A Quiet Word of Caution
There’s a growing temptation to treat AI systems as inherently clever and therefore inherently trustworthy. That temptation can be strong, especially when the results look good. But part of our role in cyber security is to carry a bit of scepticism into the conversation.
Just because a model performs well doesn’t mean it’s safe. Just because it’s been fine-tuned doesn’t mean it can’t be tricked. And just because it hasn’t caused a problem yet doesn’t mean it won’t under the right conditions.
This isn’t about being the brakes on innovation, it’s about helping to steer it in the right direction. Our job isn’t to say “no,” but to ask “what if?” and “what then?” at the moments when it’s easiest to assume everything will go to plan.
Final Thoughts: Maturity, Together
What’s clear is that AI security isn’t the job of a single team.

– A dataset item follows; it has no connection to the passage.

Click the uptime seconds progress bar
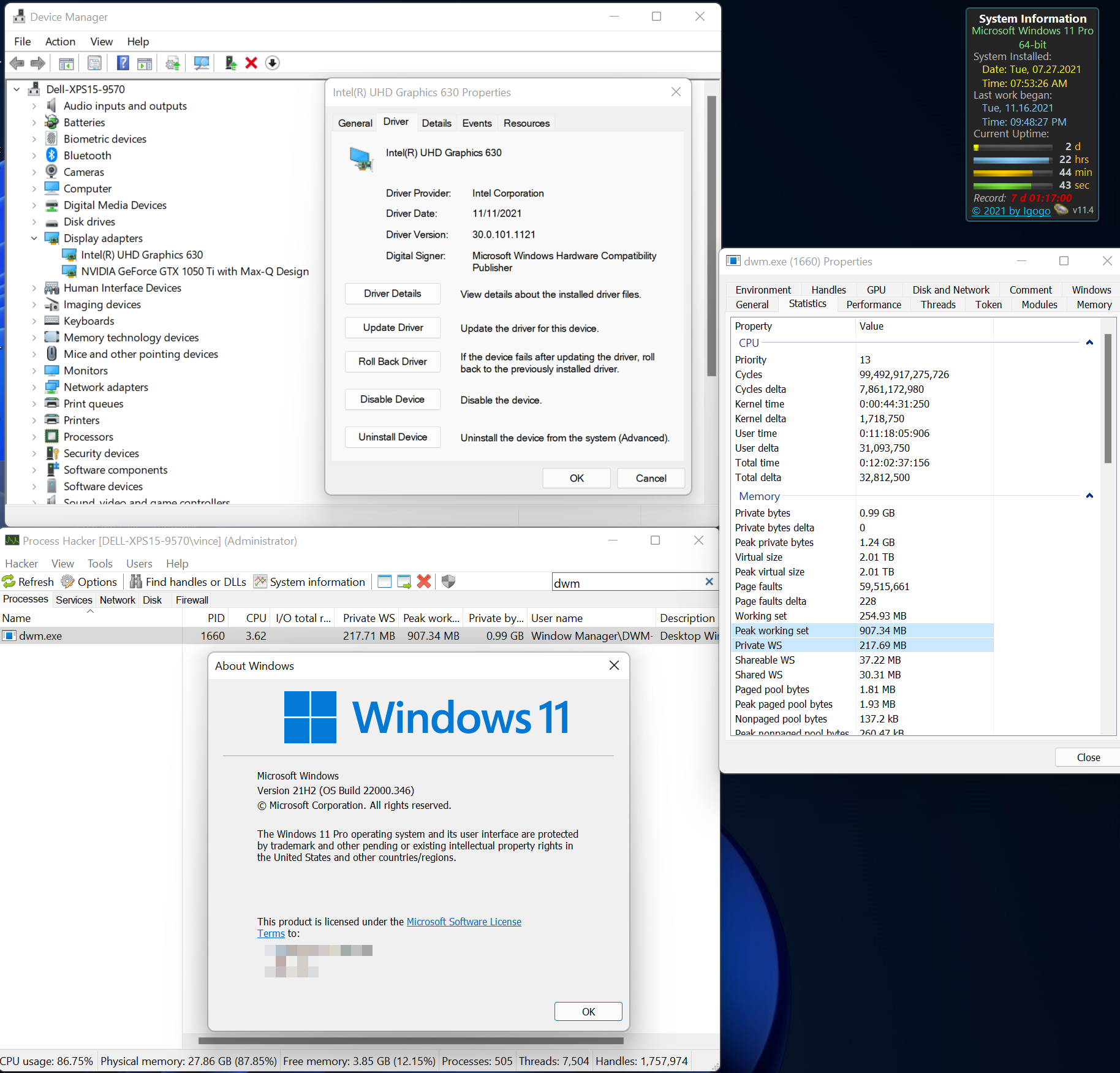The image size is (1120, 1073). click(1012, 185)
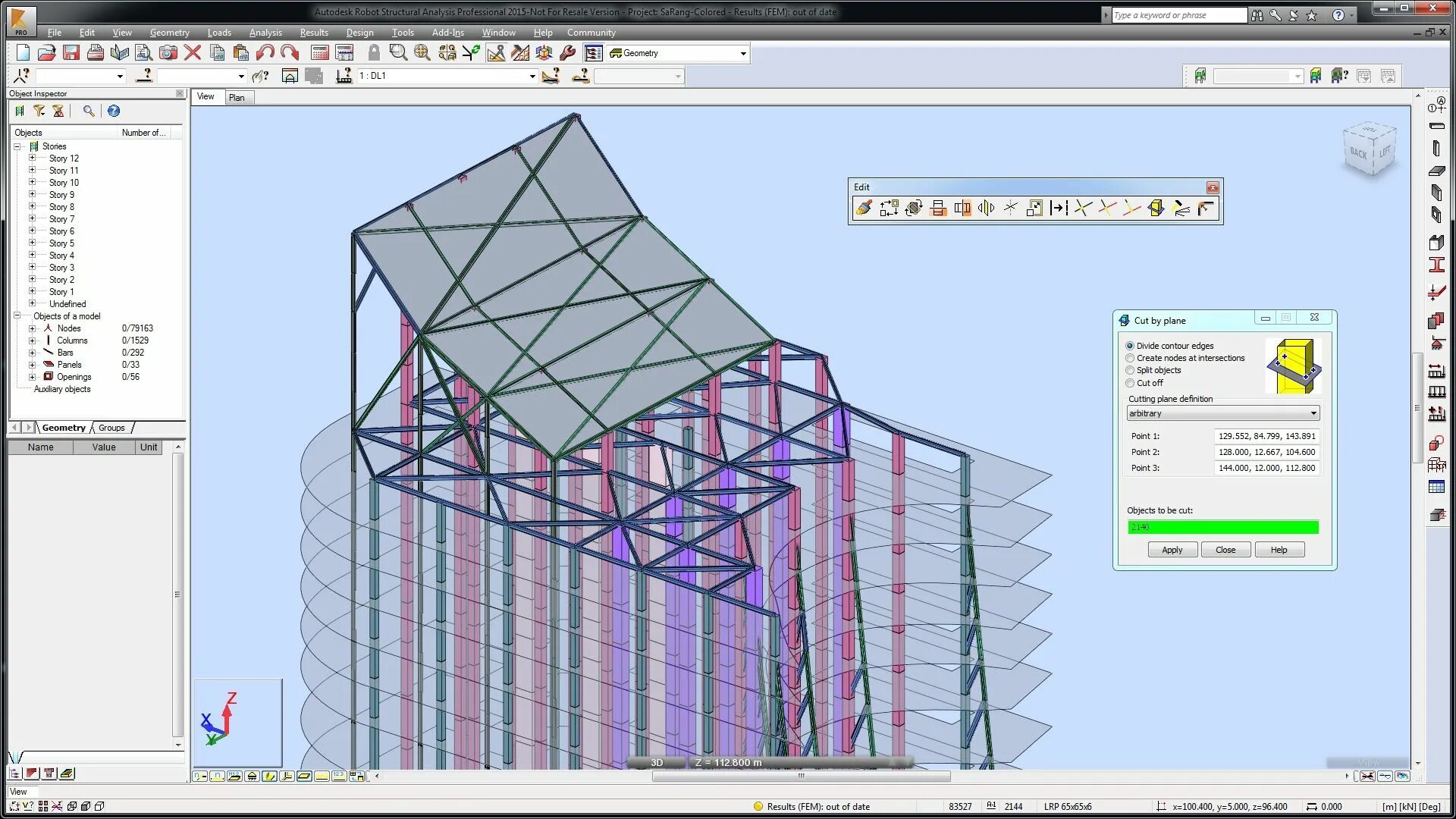Open the Analysis menu
Image resolution: width=1456 pixels, height=819 pixels.
point(265,33)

It spans product, engineering, data science, compliance, operations and cyber security. But we can lead in the way we always have best: by asking the right questions, framing the risks clearly, and building relationships that put secure thinking at the heart of innovation.
The goal isn’t to scare people into inaction, or to write policies nobody reads. The goal is to help teams build AI systems that are not only powerful, but safe, for the people who use them, and the organisations that depend on them.
And to do that, we have to stay involved. From design to deployment. From prototype to production. From model to mission.